***** RECORDS FOR THE EXERCISE

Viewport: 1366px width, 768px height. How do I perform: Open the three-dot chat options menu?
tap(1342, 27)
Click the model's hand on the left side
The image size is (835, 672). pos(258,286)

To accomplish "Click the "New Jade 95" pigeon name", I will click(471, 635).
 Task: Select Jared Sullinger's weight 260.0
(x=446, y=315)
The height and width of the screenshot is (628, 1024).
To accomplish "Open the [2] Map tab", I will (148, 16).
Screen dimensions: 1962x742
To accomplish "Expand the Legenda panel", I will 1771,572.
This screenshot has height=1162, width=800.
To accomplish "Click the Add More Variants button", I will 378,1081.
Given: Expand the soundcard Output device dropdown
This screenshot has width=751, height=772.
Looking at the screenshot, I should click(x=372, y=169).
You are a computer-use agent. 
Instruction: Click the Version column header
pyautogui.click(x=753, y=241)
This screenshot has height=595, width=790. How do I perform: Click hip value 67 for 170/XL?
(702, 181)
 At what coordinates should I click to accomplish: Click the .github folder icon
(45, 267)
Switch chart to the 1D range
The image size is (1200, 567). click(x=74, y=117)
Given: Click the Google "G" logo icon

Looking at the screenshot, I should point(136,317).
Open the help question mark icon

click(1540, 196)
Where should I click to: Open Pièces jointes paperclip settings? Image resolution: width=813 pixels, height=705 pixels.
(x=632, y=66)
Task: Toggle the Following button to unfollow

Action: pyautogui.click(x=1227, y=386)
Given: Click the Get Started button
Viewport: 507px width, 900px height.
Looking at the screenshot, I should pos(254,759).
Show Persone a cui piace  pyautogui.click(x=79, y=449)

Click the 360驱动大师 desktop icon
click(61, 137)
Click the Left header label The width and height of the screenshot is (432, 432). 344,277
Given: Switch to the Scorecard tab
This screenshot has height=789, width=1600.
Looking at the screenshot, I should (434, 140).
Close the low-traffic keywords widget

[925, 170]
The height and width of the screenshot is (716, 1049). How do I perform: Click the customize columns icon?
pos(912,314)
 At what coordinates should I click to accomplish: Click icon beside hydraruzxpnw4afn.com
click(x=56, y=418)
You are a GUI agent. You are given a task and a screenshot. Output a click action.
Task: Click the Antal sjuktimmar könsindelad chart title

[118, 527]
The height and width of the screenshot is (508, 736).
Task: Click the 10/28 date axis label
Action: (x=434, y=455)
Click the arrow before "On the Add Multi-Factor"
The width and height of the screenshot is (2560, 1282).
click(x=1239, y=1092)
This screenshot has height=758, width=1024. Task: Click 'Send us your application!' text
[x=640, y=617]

**********

### EXERCISE PROMPT
For every line in the data above that holds "Expand", return the line itself.

### OUTPUT FOR THIS TASK
To accomplish "Expand the Legenda panel", I will 1771,572.
Given: Expand the soundcard Output device dropdown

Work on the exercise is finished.